Arc 1 : L'éclipse des dieux
Évite les herbes hautes.
La mer représente un danger.
Ne dépasse jamais les limites de la clairière.
La montagne, ne la regarde surtout jamais, vraiment.
Et ne viens pas pleurer si le volcan gronde contre toi, c’est normal.
Tout le monde ici a entendu ces phrases. Tout le monde sur Lentis a entendu ces
mêmes mots être prononcés de la bouche de tous les adultes qu’ils ont pu croiser. C’est normal,
la plupart de celleux qui s’y sont aventurés ont connu un bien horrible sort. Où alors ont-iels été
ébloui·e·s par la magnificence d’un monde que l’on disait hors limites. Là-bas, tout est hostile. La
nature elle-même, les flammes des feux de camp, le regard des humains. Les gens ne sont jamais les bienvenus.
« Retourne d’où tu viens ! » t’hurle la nature. Et si tu étais docile, si tu étais ce
bon enfant que tous les parents rêvent d’avoir élevé, peut-être le ferais-tu, peut-être
écouterais-tu la voix de la nature; la voix de la raison.
Mais elle se contredit.
D’elle-même, elle change parfois de voix.
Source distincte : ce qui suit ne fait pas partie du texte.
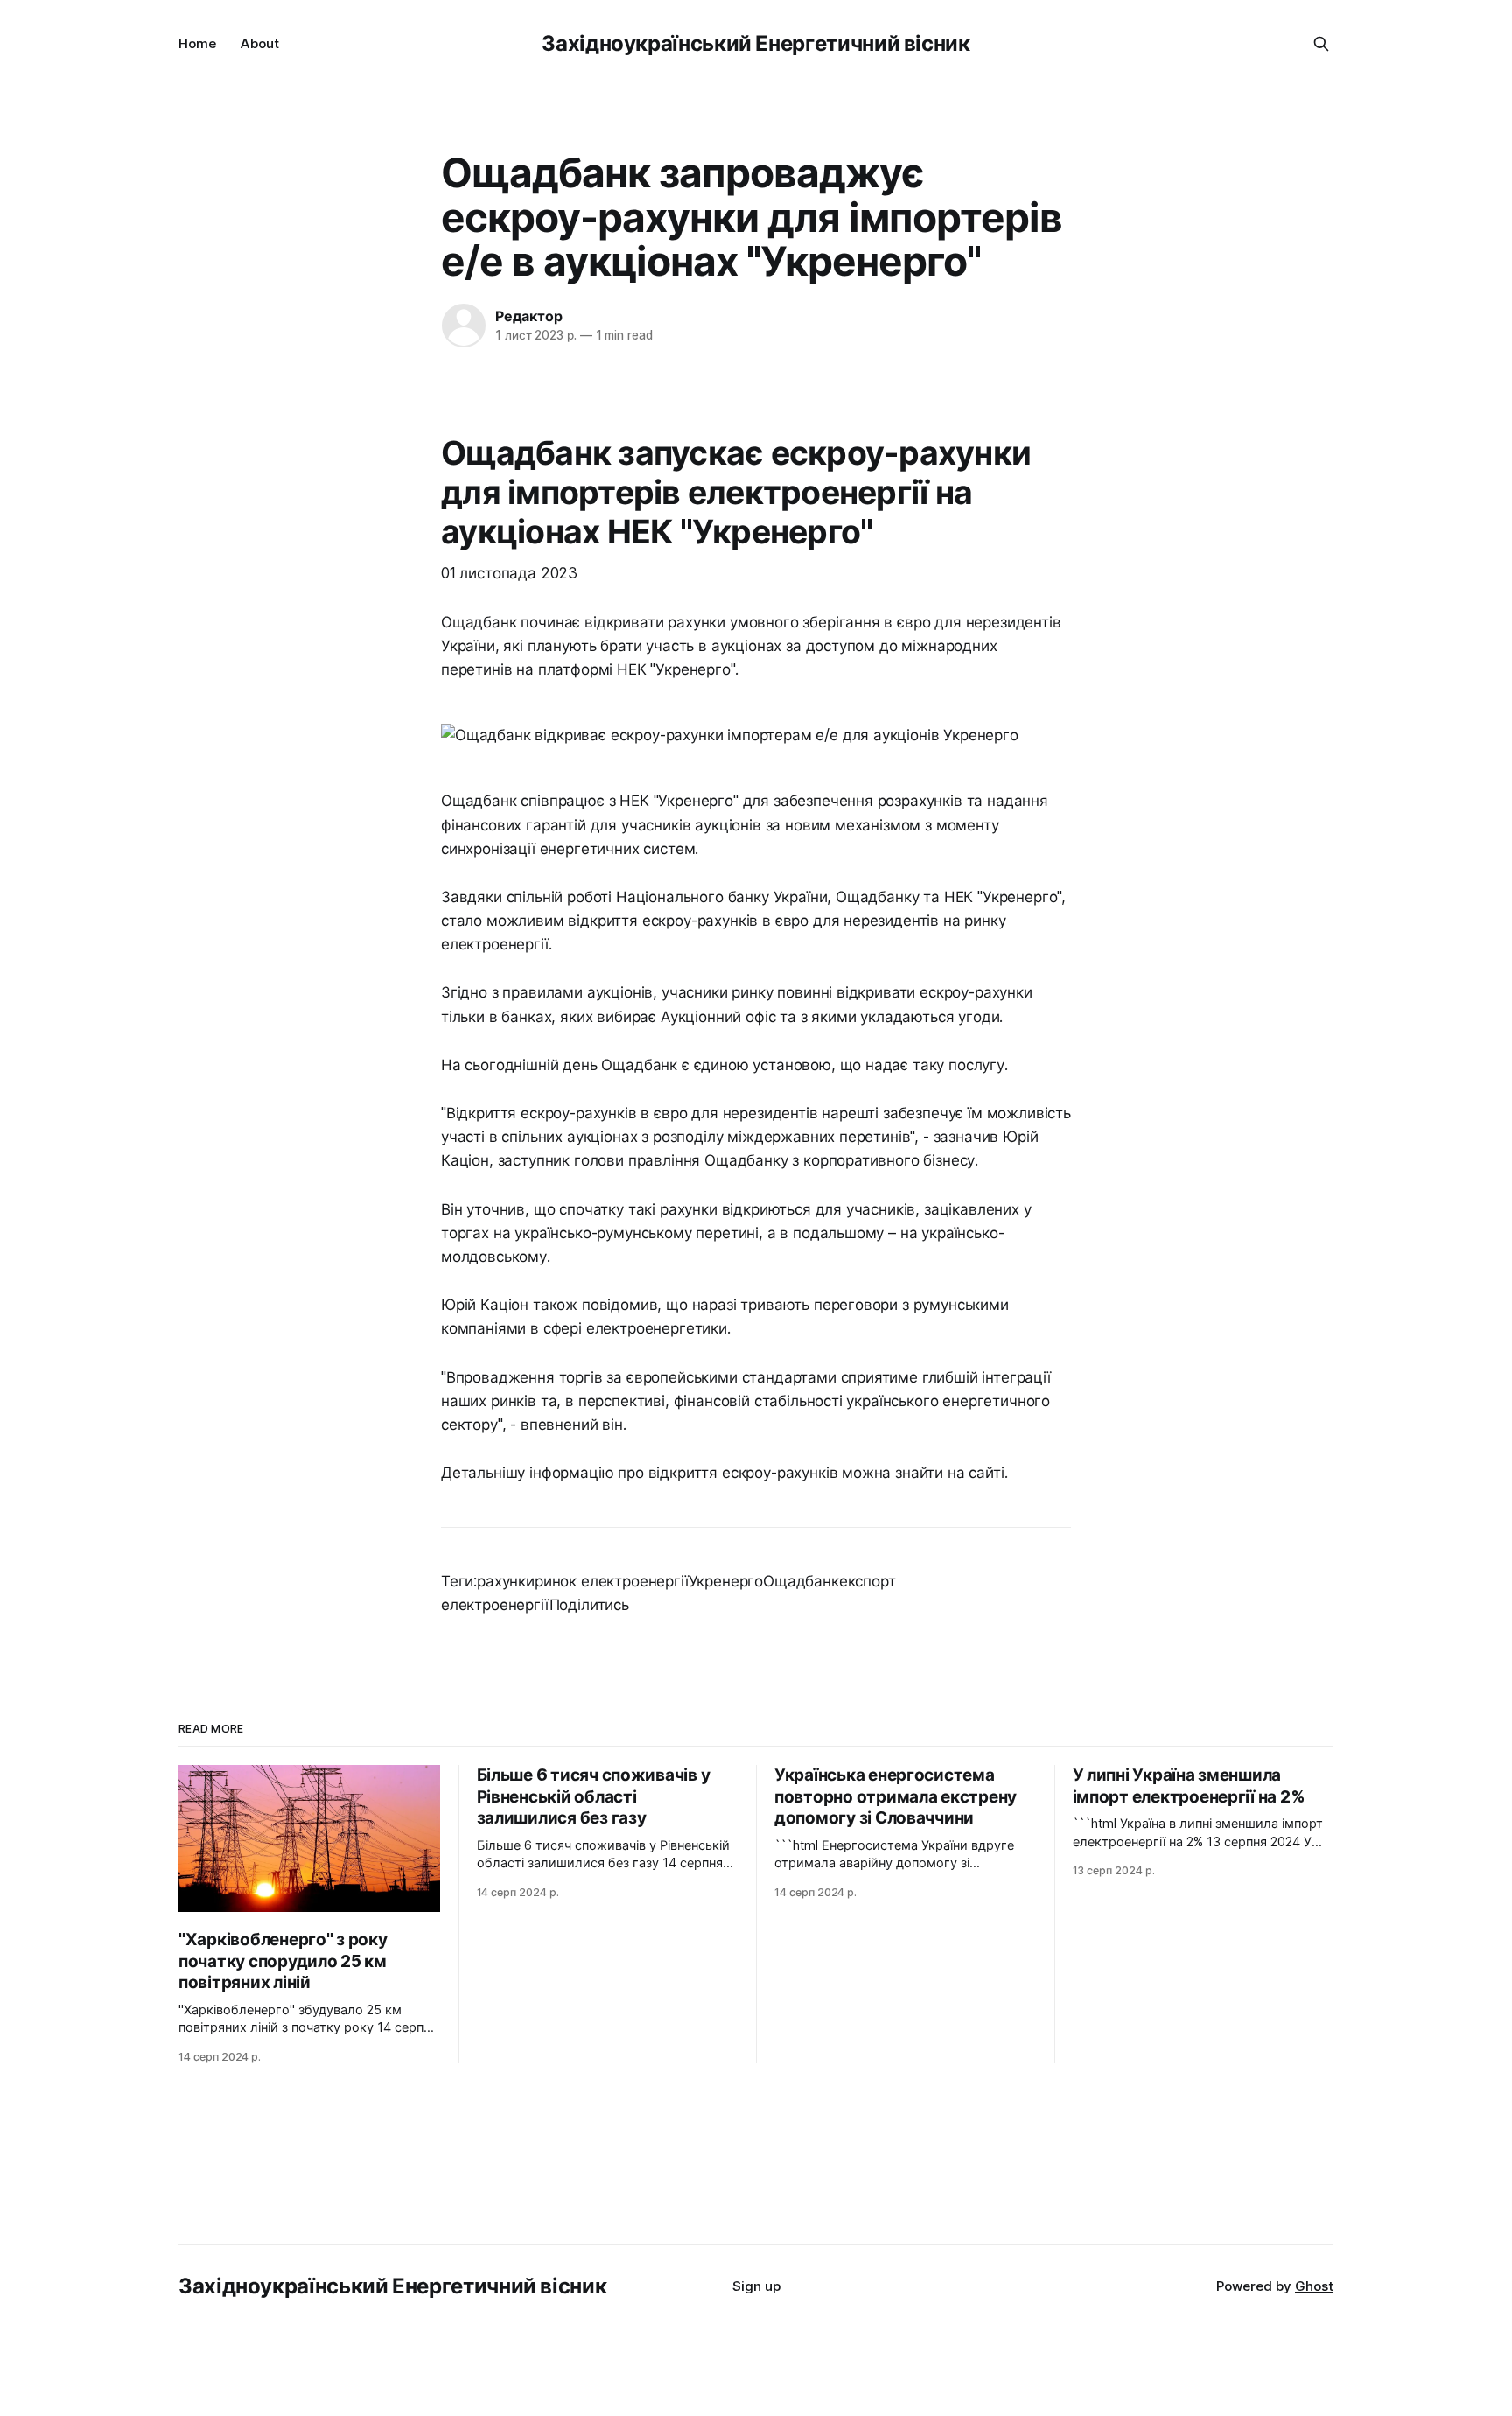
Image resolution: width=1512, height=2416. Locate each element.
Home (197, 43)
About (260, 43)
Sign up (756, 2286)
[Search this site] (1321, 44)
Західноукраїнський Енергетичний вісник (756, 43)
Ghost (1314, 2286)
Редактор (528, 316)
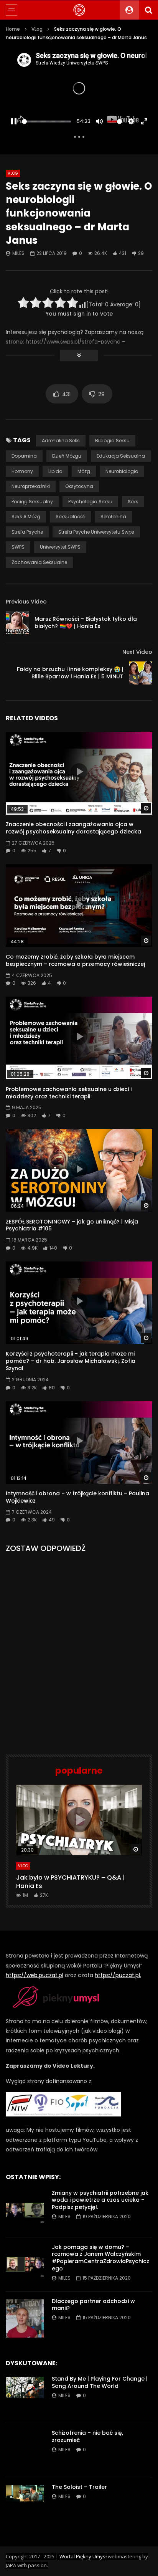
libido (55, 471)
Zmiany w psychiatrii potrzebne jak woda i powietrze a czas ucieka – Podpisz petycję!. (100, 2200)
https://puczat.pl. (118, 1975)
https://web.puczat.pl (34, 1975)
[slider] (46, 121)
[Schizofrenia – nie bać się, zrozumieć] (25, 2450)
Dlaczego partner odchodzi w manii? (93, 2304)
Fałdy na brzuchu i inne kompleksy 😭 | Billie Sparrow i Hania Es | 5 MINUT (70, 672)
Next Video (137, 652)
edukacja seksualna (121, 456)
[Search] (148, 10)
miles (18, 253)
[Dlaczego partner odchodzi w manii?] (25, 2318)
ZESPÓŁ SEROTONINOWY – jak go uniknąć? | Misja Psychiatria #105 (72, 1225)
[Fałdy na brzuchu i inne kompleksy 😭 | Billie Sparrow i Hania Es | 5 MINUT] (140, 673)
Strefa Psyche (27, 532)
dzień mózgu (66, 456)
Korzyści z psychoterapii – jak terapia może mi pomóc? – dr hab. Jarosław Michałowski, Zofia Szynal (70, 1361)
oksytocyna (79, 486)
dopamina (24, 456)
La nature, Lentis, l’archipel… tellement de voix
différentes. Tellement de voix qui disent toutes des choses différentes.
« Pars. »
Il pourrait t’arriver du mal.
« Je t’attends. »
J’ai un présent pour toi.
« Où es-tu ? »
Tu me manques.
Et tous ont ce même problème. Il n’est pas question d’un·e élu·e. Ici, sur Lentis,
tout le monde a cette particularité métaphorique. La nature l’appelle. Les anciens racontent
cette vieille légende souvent. Tout le monde la connait. Tout le monde en rêve enfant, l’espère
en vieillissant, devient dément une fois à la retraite par sa simple existence : lorsque la nuit
se fait dense, on peut voir cette lumière qui naît au loin. Loin. Très loin. Inatteignable et
symbole d’espoir. On dit que ce sont les gardiens de l’archipel qui s’affairent à nous protéger
d’une menace, comme ils l’avaient fait autrefois. On dit qu’ils nous protègent de leur corps
constamment, même si on ne les voit pas. Et on a beau les chercher, c’est comme s’ils
n’existaient pas, comme s’ils n’étaient que des chimères envahissantes occupant la fascination
collective et qui, pourtant, jamais ne se montrent.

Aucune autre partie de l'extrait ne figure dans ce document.